RT‐q PCR for the diagnosis of dermatophilosis in horses

Background Dermatophilus congolensis causes a crusting dermatitis that affects horses. Diagnosis requires the identification of the organism with cytological evaluation of crust samples. This method can lack sensitivity in chronic cases. Hypothesis/Objectives To develop a probe‐based real time quantitative polymerase chain reaction ( RT ‐q PCR ) test to assist with the diagnosis of dermatophilosis in horses. Animals Twenty six privately owned horses and seven horses from a research colony were used. Methods Crust samples, collected from 14 horses with suspected dermatophilosis and 12 horses with crusting skin disease not characteristic of dermatophilosis, were evaluated by cytological evaluation and RT ‐q PCR ; the latter was also performed on hair samples collected from seven healthy horses. Results Cytological evaluation revealed organisms consistent with Dermatophilus congolensis from nine horses with suspected dermatophilosis, with only a few organisms seen from five samples. Cytological evaluation of all other crusts was negative for Dermatophilus . Other bacterial organisms were detected on cytological evaluation from 15 samples.
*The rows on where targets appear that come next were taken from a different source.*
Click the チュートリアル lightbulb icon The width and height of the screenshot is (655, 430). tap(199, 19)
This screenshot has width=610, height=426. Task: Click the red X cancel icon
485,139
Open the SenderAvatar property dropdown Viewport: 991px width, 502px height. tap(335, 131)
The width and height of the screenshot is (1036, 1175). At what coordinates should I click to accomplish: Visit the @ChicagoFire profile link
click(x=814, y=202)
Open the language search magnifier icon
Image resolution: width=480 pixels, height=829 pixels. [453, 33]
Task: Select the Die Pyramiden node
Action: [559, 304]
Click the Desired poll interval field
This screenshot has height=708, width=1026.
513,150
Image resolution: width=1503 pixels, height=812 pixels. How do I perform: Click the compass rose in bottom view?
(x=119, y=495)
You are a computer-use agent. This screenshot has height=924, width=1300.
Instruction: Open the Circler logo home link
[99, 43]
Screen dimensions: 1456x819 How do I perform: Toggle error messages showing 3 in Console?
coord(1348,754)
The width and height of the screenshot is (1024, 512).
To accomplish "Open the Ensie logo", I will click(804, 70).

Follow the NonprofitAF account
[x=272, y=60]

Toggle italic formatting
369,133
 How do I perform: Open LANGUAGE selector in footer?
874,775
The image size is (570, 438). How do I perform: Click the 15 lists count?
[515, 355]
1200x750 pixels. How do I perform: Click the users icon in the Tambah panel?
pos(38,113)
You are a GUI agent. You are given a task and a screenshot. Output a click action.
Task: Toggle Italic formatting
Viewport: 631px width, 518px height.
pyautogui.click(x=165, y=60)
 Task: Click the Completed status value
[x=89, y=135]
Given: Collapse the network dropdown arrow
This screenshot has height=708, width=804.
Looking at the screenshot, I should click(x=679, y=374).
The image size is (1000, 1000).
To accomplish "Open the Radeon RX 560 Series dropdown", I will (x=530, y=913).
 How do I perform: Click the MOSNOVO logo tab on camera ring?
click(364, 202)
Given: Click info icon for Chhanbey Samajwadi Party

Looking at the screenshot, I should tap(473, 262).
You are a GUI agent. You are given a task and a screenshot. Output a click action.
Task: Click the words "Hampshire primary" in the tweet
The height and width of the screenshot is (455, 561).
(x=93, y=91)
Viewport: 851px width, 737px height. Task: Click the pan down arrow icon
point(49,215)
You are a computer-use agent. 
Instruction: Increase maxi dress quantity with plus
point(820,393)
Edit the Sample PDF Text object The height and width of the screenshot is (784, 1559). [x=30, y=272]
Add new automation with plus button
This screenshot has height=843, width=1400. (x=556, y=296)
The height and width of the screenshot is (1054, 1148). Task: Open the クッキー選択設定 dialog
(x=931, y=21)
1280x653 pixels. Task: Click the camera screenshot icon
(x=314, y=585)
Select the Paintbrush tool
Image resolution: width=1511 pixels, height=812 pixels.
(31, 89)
RT‐q PCR for Dermatophilus was positive from 11 crusts, whereas all other samples were negative. Two samples were cytologically negative but RT ‐q PCR positive for Dermatophilus . No samples were cytologically positive but RT ‐q PCR negative for Dermatophilus . Conclusion Results of this study show that RT ‐q PCR may be a more sensitive and easier method than cytological evaluation for the diagnosis of dermatophilosis in horses.